Vida em transe

 

Meninas dependentes químicas em centro na Penha. A prefeitura mantém casas para filhos de jovens viciadas como a grávida de 13 anos recolhida no domingo. Ontem, ela deixou o abrigo. Já foram mais de 20 fugas. Aos 9 anos, ela passou pela primeira vez por um abrigo. Desde então, foram mais de 20 recolhimentos e um sem- número de fugas. No último domingo, depois de ser flagrada cheirando tíner na orla de Copacabana, ela foi levada mais uma vez por assistentes sociais. Mas, dessa vez, não estava sozinha como sempre viveu, já que a mãe também fora menina de rua: na barriga, a garota de 13 anos carrega um bebê.
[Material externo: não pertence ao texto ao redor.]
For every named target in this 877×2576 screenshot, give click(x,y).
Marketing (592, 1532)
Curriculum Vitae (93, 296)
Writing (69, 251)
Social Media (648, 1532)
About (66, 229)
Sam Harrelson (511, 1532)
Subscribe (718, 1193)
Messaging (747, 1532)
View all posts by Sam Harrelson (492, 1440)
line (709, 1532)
Agora, são duas crianças em risco. Nem a gravidez avançada, já no sétimo mês, mudou o desfecho da rotina de idas e saídas de abrigos. No mesmo dia em que foi levada, ela pulou o muro do centro de acolhimento e foi embora, de volta para sua vida errante. Ontem, foi reencontrada, e uma nova tentativa foi feita para resgatá- la do abandono. Avessa à conversa, deu de ombros e saiu deixando para trás poucas palavras e muita perplexidade sobre qual é o caminho para salvar infâncias perdidas para a pobreza, as drogas e a falta de um lar. O caso expõe as fragilidades do sistema de proteção, precário e de baixos resultados.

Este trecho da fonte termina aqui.